Gather all lines in the entries that include the word "toolbar".

» Record set:
▼

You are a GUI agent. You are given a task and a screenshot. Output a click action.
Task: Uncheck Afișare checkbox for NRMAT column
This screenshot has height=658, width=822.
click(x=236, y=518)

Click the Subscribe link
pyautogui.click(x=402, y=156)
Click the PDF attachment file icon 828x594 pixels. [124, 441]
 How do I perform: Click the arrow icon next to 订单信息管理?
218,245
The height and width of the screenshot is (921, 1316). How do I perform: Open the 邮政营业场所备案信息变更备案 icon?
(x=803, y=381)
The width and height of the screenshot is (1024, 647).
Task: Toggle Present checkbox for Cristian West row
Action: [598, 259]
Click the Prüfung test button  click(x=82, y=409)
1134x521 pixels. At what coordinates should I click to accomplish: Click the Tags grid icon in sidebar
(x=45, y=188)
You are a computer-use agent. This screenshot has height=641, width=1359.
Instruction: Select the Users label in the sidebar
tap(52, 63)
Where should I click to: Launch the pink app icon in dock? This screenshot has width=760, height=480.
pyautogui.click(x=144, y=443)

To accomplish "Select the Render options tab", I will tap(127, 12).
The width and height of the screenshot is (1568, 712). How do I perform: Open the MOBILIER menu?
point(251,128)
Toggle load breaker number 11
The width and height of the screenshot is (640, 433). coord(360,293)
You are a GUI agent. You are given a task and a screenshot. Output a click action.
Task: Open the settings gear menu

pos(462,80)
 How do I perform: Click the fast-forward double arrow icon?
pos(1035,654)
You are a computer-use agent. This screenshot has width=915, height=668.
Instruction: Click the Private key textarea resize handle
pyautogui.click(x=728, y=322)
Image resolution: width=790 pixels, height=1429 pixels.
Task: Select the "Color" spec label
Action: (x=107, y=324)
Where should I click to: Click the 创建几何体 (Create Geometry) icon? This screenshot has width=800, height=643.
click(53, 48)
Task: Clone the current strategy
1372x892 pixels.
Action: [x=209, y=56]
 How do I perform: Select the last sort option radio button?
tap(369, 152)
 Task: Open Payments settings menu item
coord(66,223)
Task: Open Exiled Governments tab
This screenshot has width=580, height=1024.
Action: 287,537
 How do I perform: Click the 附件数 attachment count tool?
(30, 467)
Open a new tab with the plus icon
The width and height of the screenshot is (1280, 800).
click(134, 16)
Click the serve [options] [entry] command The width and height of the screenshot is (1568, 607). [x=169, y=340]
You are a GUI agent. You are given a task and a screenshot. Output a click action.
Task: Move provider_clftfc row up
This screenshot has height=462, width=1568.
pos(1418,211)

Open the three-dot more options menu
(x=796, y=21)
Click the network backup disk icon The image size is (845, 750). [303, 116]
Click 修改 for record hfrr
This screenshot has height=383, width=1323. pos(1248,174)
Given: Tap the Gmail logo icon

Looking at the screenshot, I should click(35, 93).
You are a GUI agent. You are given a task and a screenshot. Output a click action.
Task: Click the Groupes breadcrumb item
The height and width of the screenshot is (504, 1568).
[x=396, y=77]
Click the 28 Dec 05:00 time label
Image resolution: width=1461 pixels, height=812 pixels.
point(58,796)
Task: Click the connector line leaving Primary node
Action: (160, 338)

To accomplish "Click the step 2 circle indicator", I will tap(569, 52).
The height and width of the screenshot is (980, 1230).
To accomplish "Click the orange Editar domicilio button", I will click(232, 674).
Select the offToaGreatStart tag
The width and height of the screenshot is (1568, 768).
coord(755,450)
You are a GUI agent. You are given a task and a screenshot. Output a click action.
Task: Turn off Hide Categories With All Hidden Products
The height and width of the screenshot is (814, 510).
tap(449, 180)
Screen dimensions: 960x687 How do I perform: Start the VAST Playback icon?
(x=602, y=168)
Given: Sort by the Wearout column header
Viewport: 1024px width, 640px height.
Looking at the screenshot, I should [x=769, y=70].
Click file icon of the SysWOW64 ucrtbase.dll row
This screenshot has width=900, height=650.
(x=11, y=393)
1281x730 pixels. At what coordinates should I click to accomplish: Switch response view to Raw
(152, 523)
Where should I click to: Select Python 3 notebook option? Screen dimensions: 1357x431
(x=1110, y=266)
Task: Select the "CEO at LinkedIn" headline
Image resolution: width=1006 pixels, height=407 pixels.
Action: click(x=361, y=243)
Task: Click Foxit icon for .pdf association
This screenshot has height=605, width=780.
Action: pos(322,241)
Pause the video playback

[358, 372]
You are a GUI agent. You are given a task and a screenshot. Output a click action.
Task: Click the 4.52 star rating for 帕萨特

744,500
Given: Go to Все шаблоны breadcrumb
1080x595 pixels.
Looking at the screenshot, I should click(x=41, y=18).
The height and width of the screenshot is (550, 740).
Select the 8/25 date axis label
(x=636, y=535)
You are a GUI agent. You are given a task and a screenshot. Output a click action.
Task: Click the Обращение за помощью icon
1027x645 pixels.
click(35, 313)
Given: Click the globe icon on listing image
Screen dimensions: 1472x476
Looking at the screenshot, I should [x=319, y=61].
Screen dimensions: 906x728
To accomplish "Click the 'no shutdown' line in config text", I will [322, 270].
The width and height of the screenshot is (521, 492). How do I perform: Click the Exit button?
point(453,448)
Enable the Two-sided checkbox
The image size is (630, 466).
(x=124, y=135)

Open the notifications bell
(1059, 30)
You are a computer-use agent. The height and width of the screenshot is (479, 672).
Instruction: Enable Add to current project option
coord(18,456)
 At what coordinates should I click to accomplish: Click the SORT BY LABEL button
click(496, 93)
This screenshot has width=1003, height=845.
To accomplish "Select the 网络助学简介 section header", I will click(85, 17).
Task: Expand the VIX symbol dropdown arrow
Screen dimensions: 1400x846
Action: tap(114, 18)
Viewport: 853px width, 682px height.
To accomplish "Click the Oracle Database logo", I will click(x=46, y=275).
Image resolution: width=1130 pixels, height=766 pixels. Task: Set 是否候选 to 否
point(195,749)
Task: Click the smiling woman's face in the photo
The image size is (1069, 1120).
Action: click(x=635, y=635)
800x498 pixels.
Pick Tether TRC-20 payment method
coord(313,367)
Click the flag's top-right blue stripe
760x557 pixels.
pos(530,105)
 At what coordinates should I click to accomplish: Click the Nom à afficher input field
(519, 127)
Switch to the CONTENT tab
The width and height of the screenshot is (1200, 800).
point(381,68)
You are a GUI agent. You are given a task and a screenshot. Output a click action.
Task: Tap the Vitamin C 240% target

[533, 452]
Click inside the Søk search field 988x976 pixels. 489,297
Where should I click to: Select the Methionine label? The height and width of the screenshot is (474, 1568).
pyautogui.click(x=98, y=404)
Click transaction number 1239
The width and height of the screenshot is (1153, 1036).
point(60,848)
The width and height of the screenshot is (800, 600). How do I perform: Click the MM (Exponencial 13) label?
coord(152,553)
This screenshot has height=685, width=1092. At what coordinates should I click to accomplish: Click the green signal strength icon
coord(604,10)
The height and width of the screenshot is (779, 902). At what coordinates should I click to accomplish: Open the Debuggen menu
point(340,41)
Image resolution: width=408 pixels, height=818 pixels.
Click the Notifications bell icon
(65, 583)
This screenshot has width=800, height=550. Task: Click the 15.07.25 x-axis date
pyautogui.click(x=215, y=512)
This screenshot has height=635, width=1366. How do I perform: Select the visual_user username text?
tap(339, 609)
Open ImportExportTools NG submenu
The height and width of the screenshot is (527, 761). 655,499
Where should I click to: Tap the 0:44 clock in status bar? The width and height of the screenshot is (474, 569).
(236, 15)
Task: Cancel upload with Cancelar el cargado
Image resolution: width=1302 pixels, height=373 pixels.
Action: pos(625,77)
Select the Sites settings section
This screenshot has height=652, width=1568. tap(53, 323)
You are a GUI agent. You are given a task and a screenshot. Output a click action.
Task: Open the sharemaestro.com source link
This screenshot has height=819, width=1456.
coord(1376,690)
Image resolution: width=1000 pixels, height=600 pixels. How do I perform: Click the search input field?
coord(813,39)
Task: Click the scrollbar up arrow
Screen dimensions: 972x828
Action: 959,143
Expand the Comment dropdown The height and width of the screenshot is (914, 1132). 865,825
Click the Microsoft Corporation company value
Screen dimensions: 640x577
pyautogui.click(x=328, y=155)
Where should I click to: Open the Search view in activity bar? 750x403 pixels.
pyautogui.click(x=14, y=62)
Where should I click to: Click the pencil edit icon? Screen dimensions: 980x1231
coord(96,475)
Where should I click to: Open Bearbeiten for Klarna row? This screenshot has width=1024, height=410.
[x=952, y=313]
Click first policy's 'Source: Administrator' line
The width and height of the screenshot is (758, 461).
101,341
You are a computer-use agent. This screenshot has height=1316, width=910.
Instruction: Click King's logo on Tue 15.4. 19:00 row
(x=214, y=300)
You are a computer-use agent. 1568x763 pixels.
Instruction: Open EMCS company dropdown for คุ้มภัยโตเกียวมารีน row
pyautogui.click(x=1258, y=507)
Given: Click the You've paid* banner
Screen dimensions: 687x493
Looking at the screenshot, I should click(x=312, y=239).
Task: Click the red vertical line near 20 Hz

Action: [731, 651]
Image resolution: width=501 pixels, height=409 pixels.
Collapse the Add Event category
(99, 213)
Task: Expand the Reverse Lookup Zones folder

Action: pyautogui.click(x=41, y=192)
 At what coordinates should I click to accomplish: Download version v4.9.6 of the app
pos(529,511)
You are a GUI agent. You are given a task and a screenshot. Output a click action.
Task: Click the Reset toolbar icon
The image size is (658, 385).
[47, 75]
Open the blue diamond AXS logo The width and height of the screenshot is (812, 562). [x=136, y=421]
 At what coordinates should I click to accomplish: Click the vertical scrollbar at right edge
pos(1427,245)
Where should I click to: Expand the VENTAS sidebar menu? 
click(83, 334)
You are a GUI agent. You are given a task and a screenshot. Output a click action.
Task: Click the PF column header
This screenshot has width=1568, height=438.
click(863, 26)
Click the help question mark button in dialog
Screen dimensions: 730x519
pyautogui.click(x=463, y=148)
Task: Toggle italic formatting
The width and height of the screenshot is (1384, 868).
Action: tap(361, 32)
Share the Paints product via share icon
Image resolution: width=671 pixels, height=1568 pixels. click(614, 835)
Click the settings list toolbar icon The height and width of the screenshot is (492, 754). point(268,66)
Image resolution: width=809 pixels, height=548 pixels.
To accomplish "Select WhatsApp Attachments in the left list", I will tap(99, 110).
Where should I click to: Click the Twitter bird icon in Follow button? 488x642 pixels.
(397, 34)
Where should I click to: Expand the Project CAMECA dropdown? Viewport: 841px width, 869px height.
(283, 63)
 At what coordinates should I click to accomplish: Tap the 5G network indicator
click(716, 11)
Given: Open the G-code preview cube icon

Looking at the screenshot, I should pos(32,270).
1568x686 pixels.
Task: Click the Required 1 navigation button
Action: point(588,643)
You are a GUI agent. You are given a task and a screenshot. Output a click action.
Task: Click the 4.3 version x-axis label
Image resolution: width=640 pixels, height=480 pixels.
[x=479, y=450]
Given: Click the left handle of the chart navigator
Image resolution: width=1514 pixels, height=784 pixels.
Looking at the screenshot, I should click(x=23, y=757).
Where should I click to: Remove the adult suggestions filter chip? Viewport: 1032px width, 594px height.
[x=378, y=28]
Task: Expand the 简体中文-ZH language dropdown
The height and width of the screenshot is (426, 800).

▲

» Output for this exercise:
Task: Click the Reset toolbar icon
Click the settings list toolbar icon The height and width of the screenshot is (492, 754). point(268,66)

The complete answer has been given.